◆ **EXERCISE GOAL**
Edit everything from the start of the items down to the line containing "center [435, 186].", replacing "Describe the element" with "Identify the element" and keeping all other text unchanged.

(Stored data entries)
————————
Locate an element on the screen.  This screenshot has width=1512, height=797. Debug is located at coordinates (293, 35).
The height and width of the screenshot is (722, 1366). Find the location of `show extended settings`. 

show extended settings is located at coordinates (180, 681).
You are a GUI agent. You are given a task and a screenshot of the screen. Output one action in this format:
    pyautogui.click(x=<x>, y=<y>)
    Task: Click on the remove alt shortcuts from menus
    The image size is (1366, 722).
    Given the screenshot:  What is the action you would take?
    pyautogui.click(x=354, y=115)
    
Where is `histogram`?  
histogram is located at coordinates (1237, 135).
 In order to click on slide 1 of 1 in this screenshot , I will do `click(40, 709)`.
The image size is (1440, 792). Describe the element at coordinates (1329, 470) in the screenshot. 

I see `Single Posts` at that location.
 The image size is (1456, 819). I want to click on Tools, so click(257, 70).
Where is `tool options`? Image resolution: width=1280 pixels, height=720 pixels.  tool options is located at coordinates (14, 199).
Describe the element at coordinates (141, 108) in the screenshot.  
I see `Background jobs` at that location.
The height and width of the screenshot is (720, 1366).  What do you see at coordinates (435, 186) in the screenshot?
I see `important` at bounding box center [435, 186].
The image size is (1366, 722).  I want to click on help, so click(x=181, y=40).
————————
◆ **SOLUTION**
Locate an element on the screen.  This screenshot has width=1512, height=797. Debug is located at coordinates (293, 35).
The height and width of the screenshot is (722, 1366). Find the location of `show extended settings`. 

show extended settings is located at coordinates (180, 681).
You are a GUI agent. You are given a task and a screenshot of the screen. Output one action in this format:
    pyautogui.click(x=<x>, y=<y>)
    Task: Click on the remove alt shortcuts from menus
    The image size is (1366, 722).
    Given the screenshot:  What is the action you would take?
    pyautogui.click(x=354, y=115)
    
Where is `histogram`?  
histogram is located at coordinates (1237, 135).
 In order to click on slide 1 of 1 in this screenshot , I will do `click(40, 709)`.
The image size is (1440, 792). Identify the element at coordinates (1329, 470) in the screenshot. 

I see `Single Posts` at that location.
 The image size is (1456, 819). I want to click on Tools, so click(257, 70).
Where is `tool options`? Image resolution: width=1280 pixels, height=720 pixels.  tool options is located at coordinates (14, 199).
Identify the element at coordinates (141, 108) in the screenshot.  
I see `Background jobs` at that location.
The height and width of the screenshot is (720, 1366).  What do you see at coordinates (435, 186) in the screenshot?
I see `important` at bounding box center [435, 186].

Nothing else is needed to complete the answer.